Forum Discussion
Walter_Kacynski
Cirrostratus
Cirrostratusmptcp-mobile-optimized and Hardware SYN Cookie Protection
Does anyone know why the TCP protocol profile mptcp-mobile-optimized ships with Hardware SYN Cookie Protection disabled? It is still enabled on tcp-mobile-optimized.

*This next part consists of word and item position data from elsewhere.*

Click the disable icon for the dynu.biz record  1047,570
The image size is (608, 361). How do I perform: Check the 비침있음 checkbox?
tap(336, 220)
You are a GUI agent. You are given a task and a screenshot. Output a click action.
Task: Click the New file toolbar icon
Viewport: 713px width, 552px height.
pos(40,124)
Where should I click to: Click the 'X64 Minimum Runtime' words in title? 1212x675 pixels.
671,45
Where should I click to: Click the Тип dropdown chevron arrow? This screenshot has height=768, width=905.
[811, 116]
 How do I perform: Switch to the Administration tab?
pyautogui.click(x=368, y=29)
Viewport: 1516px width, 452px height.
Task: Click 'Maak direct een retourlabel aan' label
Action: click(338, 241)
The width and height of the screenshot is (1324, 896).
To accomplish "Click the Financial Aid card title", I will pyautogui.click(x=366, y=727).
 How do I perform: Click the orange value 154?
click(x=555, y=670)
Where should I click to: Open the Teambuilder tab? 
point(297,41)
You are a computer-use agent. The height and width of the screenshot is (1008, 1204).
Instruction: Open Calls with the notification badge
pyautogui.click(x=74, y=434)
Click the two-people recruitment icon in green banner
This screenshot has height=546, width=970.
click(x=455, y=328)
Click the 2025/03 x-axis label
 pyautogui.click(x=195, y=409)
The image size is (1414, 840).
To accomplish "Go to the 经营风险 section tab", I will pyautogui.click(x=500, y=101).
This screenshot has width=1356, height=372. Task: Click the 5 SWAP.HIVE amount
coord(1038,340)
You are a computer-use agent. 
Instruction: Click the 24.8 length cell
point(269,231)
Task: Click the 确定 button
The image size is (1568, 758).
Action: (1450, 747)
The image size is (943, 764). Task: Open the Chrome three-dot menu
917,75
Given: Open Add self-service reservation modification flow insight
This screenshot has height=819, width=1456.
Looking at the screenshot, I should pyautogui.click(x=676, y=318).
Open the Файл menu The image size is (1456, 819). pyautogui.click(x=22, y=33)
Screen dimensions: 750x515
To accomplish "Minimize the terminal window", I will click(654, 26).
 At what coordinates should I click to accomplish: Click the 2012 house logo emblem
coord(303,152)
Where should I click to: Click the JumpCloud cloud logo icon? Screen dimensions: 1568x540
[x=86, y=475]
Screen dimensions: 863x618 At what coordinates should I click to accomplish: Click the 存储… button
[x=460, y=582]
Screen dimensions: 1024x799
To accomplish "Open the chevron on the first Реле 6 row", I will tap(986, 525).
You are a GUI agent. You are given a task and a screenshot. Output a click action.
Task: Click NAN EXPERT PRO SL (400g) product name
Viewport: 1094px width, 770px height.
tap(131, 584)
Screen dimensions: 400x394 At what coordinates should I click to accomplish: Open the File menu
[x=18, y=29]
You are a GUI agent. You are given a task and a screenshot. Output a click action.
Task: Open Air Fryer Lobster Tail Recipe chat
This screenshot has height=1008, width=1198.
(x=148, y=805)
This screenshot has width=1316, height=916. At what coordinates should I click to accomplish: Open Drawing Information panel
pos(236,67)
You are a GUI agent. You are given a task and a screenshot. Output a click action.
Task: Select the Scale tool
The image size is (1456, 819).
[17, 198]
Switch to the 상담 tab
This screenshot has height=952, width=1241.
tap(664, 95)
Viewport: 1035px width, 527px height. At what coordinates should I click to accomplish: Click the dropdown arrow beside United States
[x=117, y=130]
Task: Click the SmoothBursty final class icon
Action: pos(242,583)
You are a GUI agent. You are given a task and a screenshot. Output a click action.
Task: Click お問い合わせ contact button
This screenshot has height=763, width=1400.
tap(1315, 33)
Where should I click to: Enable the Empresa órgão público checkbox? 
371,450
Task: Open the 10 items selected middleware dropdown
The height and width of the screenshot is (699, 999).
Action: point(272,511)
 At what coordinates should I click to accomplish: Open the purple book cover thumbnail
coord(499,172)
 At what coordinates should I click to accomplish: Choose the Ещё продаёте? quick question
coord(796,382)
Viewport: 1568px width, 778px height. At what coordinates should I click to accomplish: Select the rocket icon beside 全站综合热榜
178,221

Here is a copy of my two profiles, which should be the default:
ltm profile tcp mptcp-mobile-optimized {
abc disabled
app-service none
congestion-control illinois
defaults-from tcp
delay-window-control disabled
delayed-acks disabled
dsack disabled
ecn enabled
hardware-syn-cookie disabled
init-cwnd 16
limited-transmit enabled
mptcp enabled
nagle enabled
pkt-loss-ignore-burst 0
pkt-loss-ignore-rate 0
proxy-buffer-high 131072
proxy-buffer-low 131072
rate-pace enabled
receive-window-size 131072
reset-on-timeout disabled
selective-acks enabled
send-buffer-size 262144
slow-start enabled
timestamps enabled
}
ltm profile tcp tcp-mobile-optimized {
abc disabled
app-service none
congestion-control high-speed
defaults-from tcp
delay-window-control disabled
delayed-acks disabled
dsack disabled
ecn enabled
init-cwnd 16
limited-transmit enabled
nagle enabled
pkt-loss-ignore-burst 0
pkt-loss-ignore-rate 0
proxy-buffer-high 131072
proxy-buffer-low 131072
receive-window-size 131072
reset-on-timeout disabled
selective-acks enabled
send-buffer-size 131072
slow-start enabled
timestamps enabled
}
Yann_DesmarestCirrus
Hello,
This is a compatibility issue at the specification level as the M-TCP stack is not designed to support syn-cookie protection. I think that if you activate syn-cookie protection on a m-tcp enabled system, you expose yourself to many false positives and TCP retransmission.